Task goal: Tell how many lines in the records contain the word "Action"; the number alone is the answer.

Saved data entries:
════════

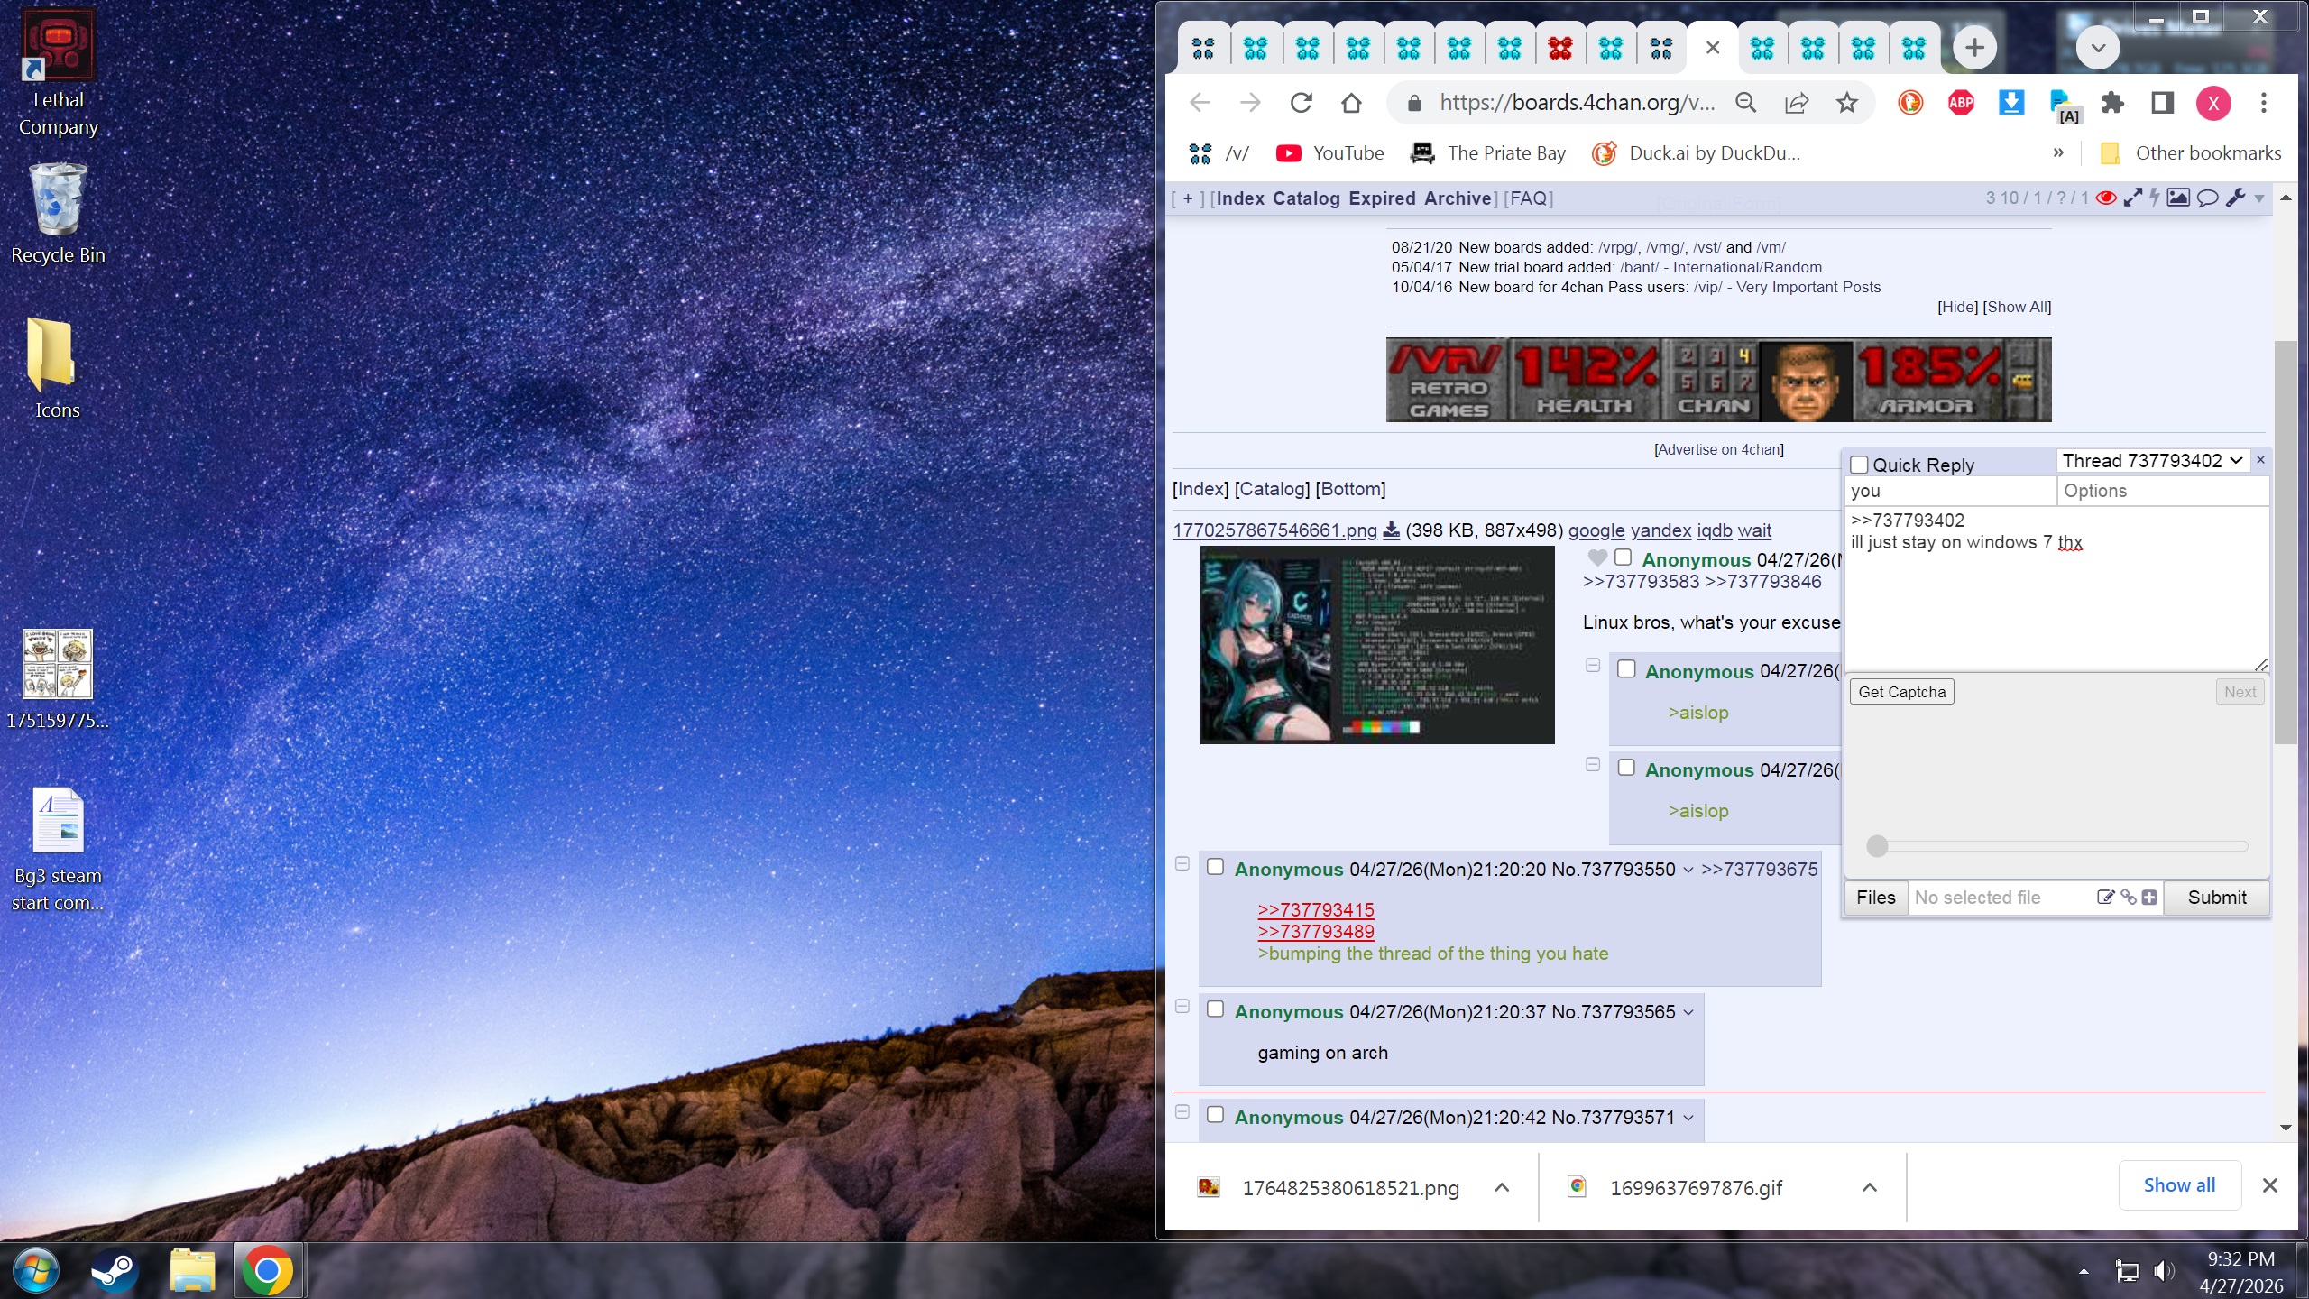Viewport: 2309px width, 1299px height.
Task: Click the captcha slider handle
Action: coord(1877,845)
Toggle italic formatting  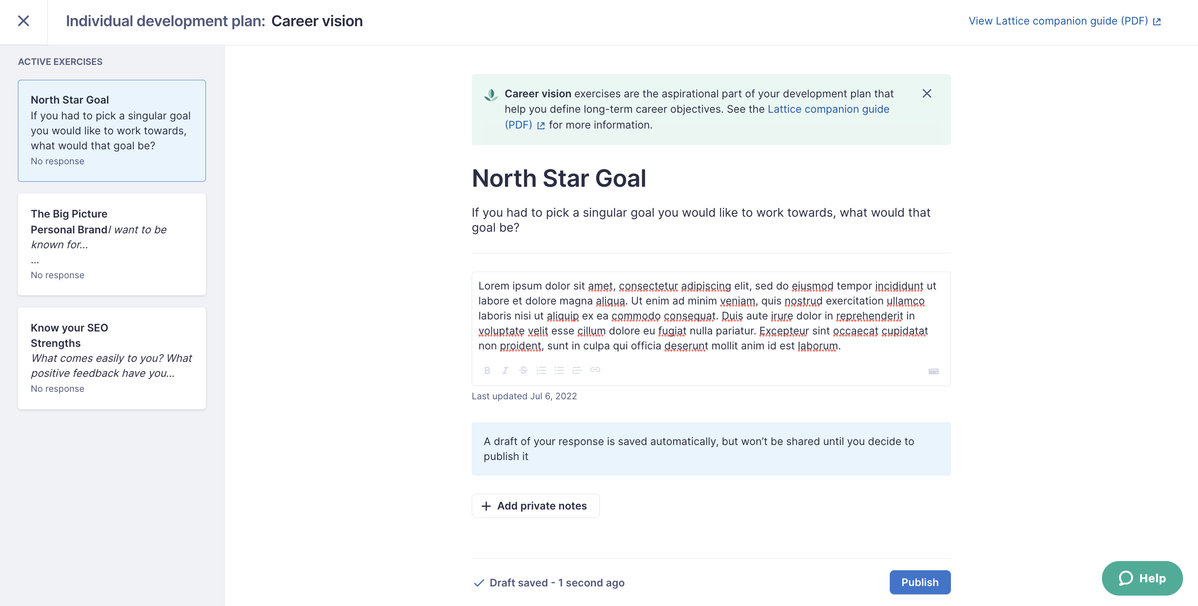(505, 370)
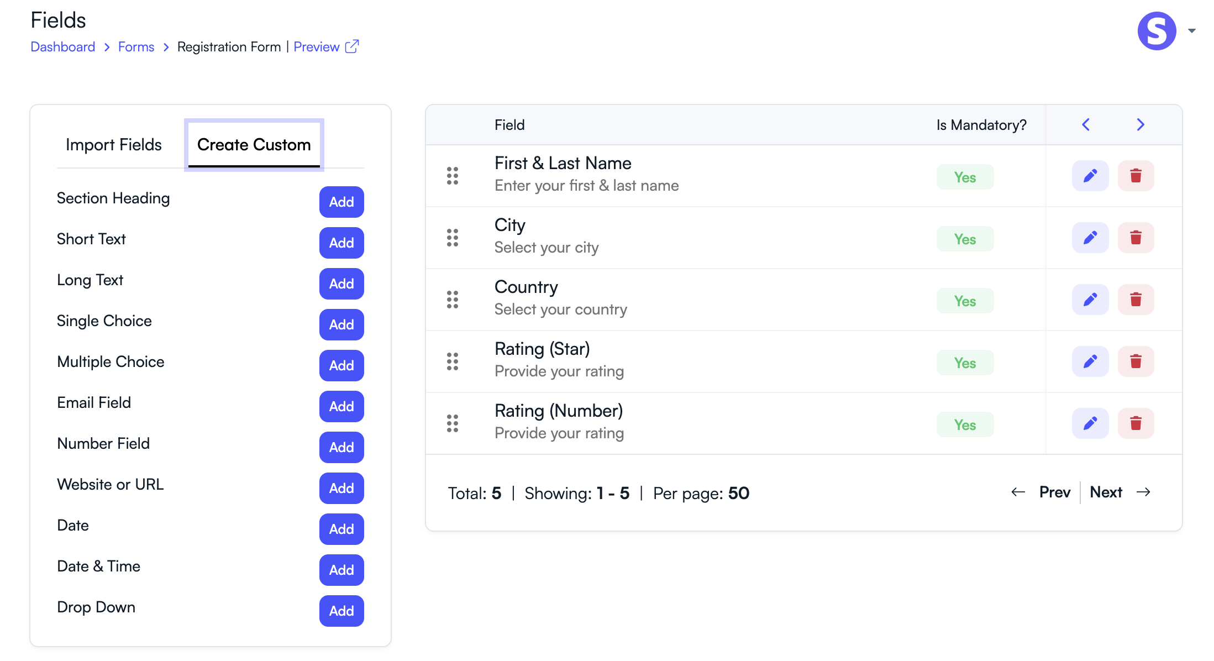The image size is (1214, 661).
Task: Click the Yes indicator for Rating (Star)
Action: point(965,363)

════════

Result for this task: 2